No hay William Lara que pueda disfrazar lo que está a la vista, y eso es la decadencia y descomposición de un régimen que alcanzó en 9 años el mismo nivel de desprestigio que tomó 40 años a la IV República. Así que digámosle a Chávez con energía “le debes una disculpa a William Lara”, y esperamos que lo envíe a una embajada de alcurnia ya que se merece un retiro glorioso. El fracaso absoluto es del mismo Chávez, quien nunca ha ejercido la presidencia de la república, sino solo la cancillería de Venezuela. El país ha estado acéfalo durante este régimen, porque al jefe del estado no le interesa su trabajo, es como un conserje que se la pasa peleando con los demás conserjes pero no le para al suyo propio. Ahí está el problema de fondo: Chávez no es el presidente de Venezuela, sino el canciller.

El presidente anunció una rectificación pero se ve que no tiene idea de donde están las fallas. La reelección de Cilia Flores en la Asamblea indica que Mr. Chávez no ha terminado de aterrizar. Cilia es altamente responsable de la debacle del 2 de Diciembre, no William Lara, pero a ella no la botan. La famosa reforma estuvo a punto de pasar en la forma como al propuso Chávez originalmente, pero la directiva de la Asamblea la destruyó agregándole locuras, varias locuras.

La locura mayor naturalmente era la reforma en sí misma, para establecer la presidencia vitalicia de Chávez, y eso en este país no se vende ni que William Lara se disfrace de Walt Disney. Si vamos a la historia nacional, el país acepta los presidentes vitalicios como Gómez cuando estos arreglan los problemas, aunque sean dictadores. Juan Vicente Gómez fue un dictador férreo pero arreglaba los problemas mediante el nombramiento de gente capaz en el gobierno, fueran o no andinos.

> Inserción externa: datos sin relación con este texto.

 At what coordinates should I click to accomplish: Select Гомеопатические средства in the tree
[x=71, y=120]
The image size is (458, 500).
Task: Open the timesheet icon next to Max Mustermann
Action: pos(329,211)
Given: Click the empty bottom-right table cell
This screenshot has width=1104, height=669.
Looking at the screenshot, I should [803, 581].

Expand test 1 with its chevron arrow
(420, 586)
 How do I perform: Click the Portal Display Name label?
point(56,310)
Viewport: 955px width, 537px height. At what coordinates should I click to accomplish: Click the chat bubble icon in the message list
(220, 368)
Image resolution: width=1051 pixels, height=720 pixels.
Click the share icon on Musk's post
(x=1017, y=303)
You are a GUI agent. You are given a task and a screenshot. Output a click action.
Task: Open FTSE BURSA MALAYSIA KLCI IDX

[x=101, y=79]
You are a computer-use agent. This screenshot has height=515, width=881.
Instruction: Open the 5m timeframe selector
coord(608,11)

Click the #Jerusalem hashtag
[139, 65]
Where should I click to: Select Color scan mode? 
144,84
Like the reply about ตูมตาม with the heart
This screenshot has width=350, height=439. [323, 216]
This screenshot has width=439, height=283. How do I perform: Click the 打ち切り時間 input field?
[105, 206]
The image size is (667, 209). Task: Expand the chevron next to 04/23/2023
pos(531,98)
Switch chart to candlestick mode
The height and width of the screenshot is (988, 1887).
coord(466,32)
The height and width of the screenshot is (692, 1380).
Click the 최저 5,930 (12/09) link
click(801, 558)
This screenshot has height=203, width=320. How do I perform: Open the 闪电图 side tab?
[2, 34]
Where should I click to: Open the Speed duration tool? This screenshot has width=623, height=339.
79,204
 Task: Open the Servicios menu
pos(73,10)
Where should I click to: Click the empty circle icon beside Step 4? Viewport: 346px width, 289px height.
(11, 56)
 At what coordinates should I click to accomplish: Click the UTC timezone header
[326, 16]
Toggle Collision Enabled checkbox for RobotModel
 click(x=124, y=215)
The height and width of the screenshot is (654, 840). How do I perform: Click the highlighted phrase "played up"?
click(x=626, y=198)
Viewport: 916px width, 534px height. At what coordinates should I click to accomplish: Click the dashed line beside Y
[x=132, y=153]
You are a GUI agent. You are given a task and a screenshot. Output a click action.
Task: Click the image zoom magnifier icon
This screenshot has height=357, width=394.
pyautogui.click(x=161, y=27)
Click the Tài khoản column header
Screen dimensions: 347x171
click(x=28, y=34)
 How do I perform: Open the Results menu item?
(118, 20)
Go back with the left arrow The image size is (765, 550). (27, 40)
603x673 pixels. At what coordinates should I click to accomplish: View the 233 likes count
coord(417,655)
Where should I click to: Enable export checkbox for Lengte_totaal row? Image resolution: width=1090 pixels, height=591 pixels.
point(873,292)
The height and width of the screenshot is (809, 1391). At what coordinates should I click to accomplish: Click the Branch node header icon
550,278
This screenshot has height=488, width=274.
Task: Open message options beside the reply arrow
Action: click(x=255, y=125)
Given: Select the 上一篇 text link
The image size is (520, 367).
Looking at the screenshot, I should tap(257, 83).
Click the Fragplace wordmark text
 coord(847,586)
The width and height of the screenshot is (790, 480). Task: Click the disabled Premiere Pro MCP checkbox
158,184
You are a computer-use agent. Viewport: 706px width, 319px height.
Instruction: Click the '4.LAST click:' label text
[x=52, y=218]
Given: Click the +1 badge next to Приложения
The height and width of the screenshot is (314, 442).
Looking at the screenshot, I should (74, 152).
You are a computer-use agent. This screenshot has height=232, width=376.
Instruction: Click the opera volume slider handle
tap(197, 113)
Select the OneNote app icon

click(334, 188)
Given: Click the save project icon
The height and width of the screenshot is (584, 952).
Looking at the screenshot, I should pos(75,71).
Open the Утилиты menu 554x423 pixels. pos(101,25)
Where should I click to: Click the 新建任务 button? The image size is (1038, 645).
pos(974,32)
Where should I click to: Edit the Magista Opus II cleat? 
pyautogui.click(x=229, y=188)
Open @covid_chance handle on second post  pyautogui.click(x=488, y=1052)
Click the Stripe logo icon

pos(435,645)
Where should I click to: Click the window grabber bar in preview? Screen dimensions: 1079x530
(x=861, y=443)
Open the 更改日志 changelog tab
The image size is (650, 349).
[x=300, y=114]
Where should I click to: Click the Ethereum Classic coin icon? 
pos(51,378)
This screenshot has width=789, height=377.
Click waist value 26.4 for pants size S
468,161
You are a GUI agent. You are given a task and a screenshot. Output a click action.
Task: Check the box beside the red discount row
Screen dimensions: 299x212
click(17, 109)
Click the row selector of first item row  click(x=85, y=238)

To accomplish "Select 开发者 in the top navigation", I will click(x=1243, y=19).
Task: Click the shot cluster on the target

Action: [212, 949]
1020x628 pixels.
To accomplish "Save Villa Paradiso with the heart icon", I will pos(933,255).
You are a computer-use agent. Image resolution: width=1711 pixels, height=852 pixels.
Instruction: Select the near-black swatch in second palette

Sus congresos y sus gabinetes eran de alta calidad, incluso le mandó ofrecer una senaduría a Rómulo Gallegos, el más grande escritor venezolano de la época. Es famoso el episodio cuando Gómez fue a inaugurar un puente y mandó al ingeniero responsable a que se sentara debajo mientras pasaban los camiones. Chávez se rodea de personas sin escolaridad salvo la dudosa instrucción dada en la academia militar, lo cual nunca hizo Gómez.

No es que defiendo al bárbaro de Juan Vicente Gómez, sino que entre dictadores, los venezolanos debemos aplaudir a los que hacen su trabajo, y ese trabajo es gobernar esta tierra. Pero lo peor es este dictador de opereta que ni lava ni presta la batea, ocupado en pelear con George Bush mientras regala nuestro dinero a los Kirchner, unos ladrones que si hacen su trabajo aunque estén de corrupción hasta el cuello.